Saturday, September 24, 2022

What's UNGA?

UNGA (pronounced "ung-GAH" and not "U-N-G-A") stands for the United Nations (UN) General Assembly. It's one of the most important events of the year in international affairs, and - as I wish I had known earlier so I could have managed my expectations - it requires an immense amount of preparation before, during, and after. (For staffers like me, there's an emphasis on the "before" there.)

It was only my second week on the job when I was slammed with one of the busiest work weeks of my life (and that's saying something). Our team put together over 200 documents for our principals (i.e., the people we staff) and handed the final binder to our Assistant Secretary as she walked out the door with literal seconds to spare. When some details changed after folks had already departed for New York, we fixed materials in Washington, DC and made sure someone on the ground could get them where they needed to go. Several times, we were told at close of business one day that multiple documents had to be drafted and approved by multiple offices and several principals by opening of business the next day. I'm proud of the work my colleagues and I accomplished, but I'm grateful not to be working through nights and weekends every week.

UNGA technically goes on for months, but all eyes are on high-level week (HLW, also called high-level General Debate). This is where world leaders and high ranking officials meet and make speeches and talk with the press to help the public understand current events and (hopefully) advance good foreign policy. It's a unique opportunity, and it's the job of cogs in the bureaucratic machine like me to make sure we don't waste it.

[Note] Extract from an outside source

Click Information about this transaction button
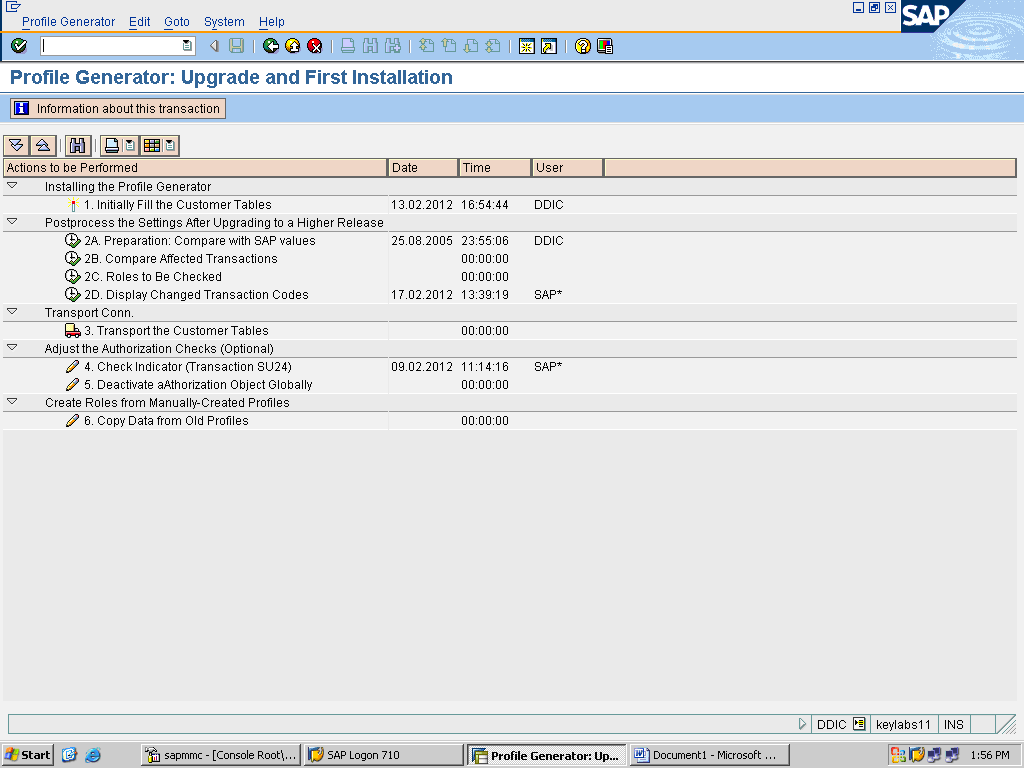 point(117,109)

I now have a whole new appreciation for how much goes on behind the scenes to make UNGA happen. All that being said, I'd be lying if I didn't say I'm relieved HLW is only one week out of the year. My advice to anyone transitioning to State Department headquarters in DC for the first time is to brace yourself for UNGA in advance. Cancel your night and weekend plans the week before UNGA if necessary. Arrange potential childcare options. Do what you need to do. (Or just don't do what I did and instead go for a job that isn't quite so affected by events like UNGA.)

Working on UNGA was a crash course in so many things I'm learning in my new position: how the building (i.e., State Department HQ) works (also referred to as how Washington works), how to balance the needs of drafting offices with clearing offices (I'll try to do a post about the clearance process later), when best to pick up the phone versus write an email versus walk over to someone's office, and so much more. I can already tell this is going to be a year of much professional growth and challenge. And now that UNGA HLW is over (and that I'm mostly trained and getting the hang of my job), I'm really looking forward to it.